Habertürk
    Takipde Kalın!
      Günlük gelişmeleri takip edebilmek için habertürk uygulamasını indirin

        Amy Winehouse biyografisi ‘Back to Black’in hemen başlarında kalabalık, neşeli bir aile toplantısına tanık oluyoruz. Londra’daki evde genç Amy (Marisa Abela), çok sevdiği büyükannesinin eski fotoğraflarına özlemle bakıyor; orta yaşlıların söylediği geleneksel Yahudi şarkılarının ardından babası Mitch (Eddie Marsan) ile ‘Fly To The Moon’u seslendiriyor. Sürekli ‘nan’ (nine) diye hitap ettiği, eski caz şarkıcısı büyükannesi Cynthia’nın (Lesley Manville) hayatındaki etkisinin altını çizen bir sahne bu… Winehouse ailesinin manevi desteği ve izniyle çekilen ‘yarı resmi’ bir yaşam öyküsü için kuşkusuz ideal başlangıç.

        Senaryosu Matt Greenhalgh tarafından yazılan ‘Back To Black’i, İngiliz yönetmen Asif Kapadia’nın, 2015 yapımı belgeseli ‘Amy’ye verilen yanıt gibi kabul etmek mümkün. Yoğun araştırma ve hazırlığın ardından arşiv görüntüleri, ses kayıtları ve söyleşiler üzerinden kurgulanan bir belgeseldi ‘Amy’… Kapadia, filmin satır aralarında Amy Winehouse’un 27 yaşında hayatını kaybetmesine neden olan özyıkım sürecinin nedenlerini anlamaya çalışıyor ve dikkatimizi ailesiyle olan ilişkisine çekiyordu. Belgeselin ortaya çıkardığı hikâyede ergenlik çağından itibaren özellikle babasından aradığı sevgiyi ve ilgiyi bulamayan bir kızdı Amy.
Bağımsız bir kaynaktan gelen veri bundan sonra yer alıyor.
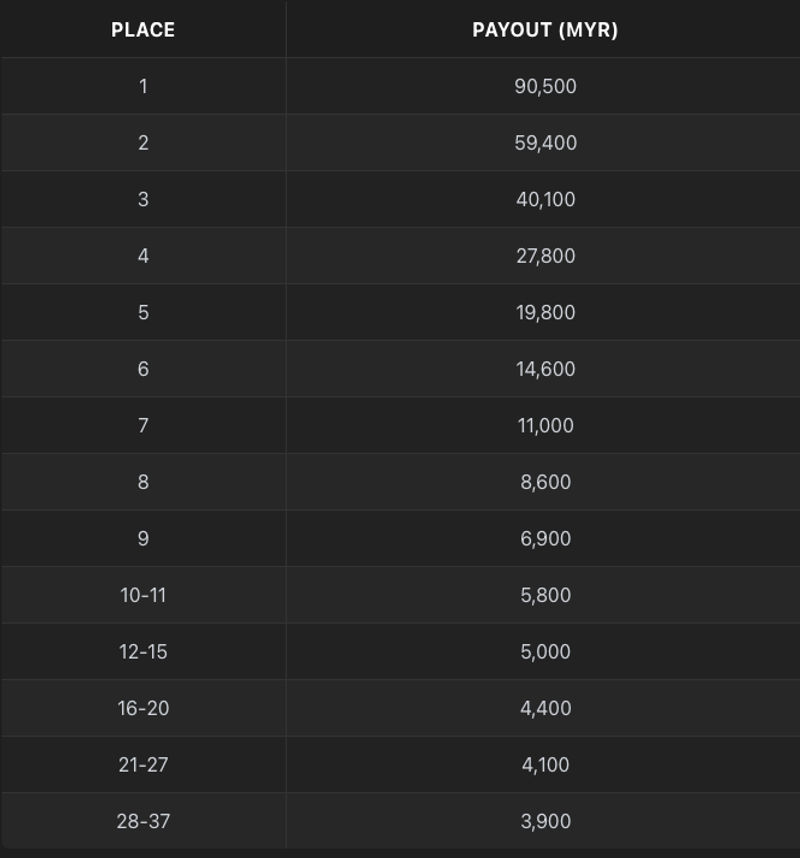The image size is (800, 858).
Task: Click the 21-27 place range cell
Action: (143, 764)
Ulaştığı şöhrete rağmen yalnızdı. Aile desteği ve sıcaklığı, hayatındaki en büyük eksiklikti. Gösterime girdiğinde eleştirmenler beğenmiş ama babası Mitch Winehouse filmin kendisine ve kızına yaklaşımını ağır şekilde eleştirmişti.
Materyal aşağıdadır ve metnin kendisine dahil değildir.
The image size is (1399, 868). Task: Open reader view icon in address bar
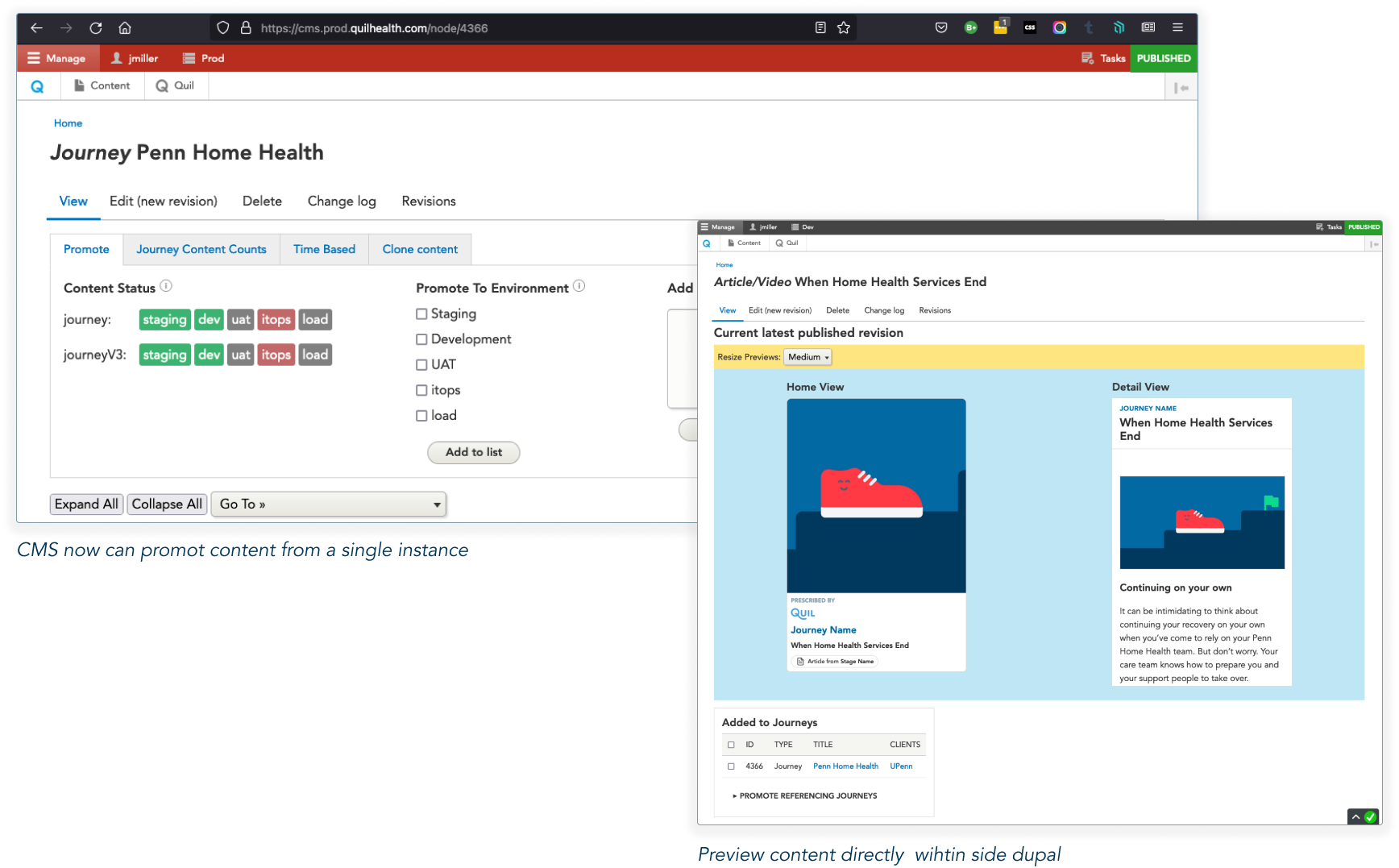point(820,28)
        ‘Back to Black’in ilk sahnelerinde, Mitch’in evden ayrıldıktan sonra Amy’yle yeterince ilgilenememesi ve aileye uzak durmasının altı çiziliyor hiç kuşkusuz. Hatta, Amy’nin babasının ilgisizliğinden şikâyet ettiğini de görüyoruz. Ama film boyunca Mitch, her zaman yanında olmasa bile Amy’nin en büyük destekçisi; zor günlerde en yakınındaki kişi olarak çıkıyor karşımıza.

        İngiliz yönetmen Samantha Louise Taylor-Johnson’ın imzasını taşıyan ‘Back To Black’, Amy Winehouse’un hayatının son dönemine bir özyıkım süreci olarak bakmaktan kaçınmıyor. Ama ölüme kadar giden özyıkımın temeldeki nedenini işlevini yitirmiş aile bağlarında, yalnızlıkta veya baba sevgisi eksikliğinde değil; farklı bir yerde, Amy’nin Blake Fielder-Civil (Jack O’Connell) ile olan ilişkisinde arıyor. Dolayısıyla, Amy Winehouse’un hayatına damga vuran ilişkiyi daha geniş kapsamlı olarak ele alıyor ve filmin odağına yerleştiriyor.
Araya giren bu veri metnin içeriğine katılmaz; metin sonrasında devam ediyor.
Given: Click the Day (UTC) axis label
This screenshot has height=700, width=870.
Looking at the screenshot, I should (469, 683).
        Yönetmen Sam Taylor-Johnson, Amy ile Blake’in pub’ta gerçekleşen ve çok iyi yazıldığını düşündüğüm tanışma sahnesini filmin en güzel sahnesi haline getirmekte zorlanmıyor. Aslında tipik bir ‘kız oğlana rastlar’ sahnesi bu… Görür görmez birbirlerini beğeniyor, flört etmeye başlıyorlar. Amy, Blake’e göre daha kararlı hareket ediyor; flörtü sürdürüyor. Bilardo oynarken, o ana kadar Amy Winehouse’u tanıdığına dair hiç renk vermeyen Blake’in müzik kutusundan seçtiği şarkıyla duygular yükseliyor. Blake’in, 1960’ların en ünlü kız gruplarından The Shangri-Las şarkısına pandomim ve dublajla eşlik etmesi ise ‘Back to Black’in belki ileride en çok hatırlanacak ve sosyal medyada paylaşılacak çekimlerinden birine vesile oluyor. Aklıma Yeni Dalga filmlerini düşüren sahnede Amy’nin Blake’den çok etkilendiğini görmemek imkânsız. Neden söz ederlerse etsinler, aralarındaki cinsel çekim iyi anlatılıyor.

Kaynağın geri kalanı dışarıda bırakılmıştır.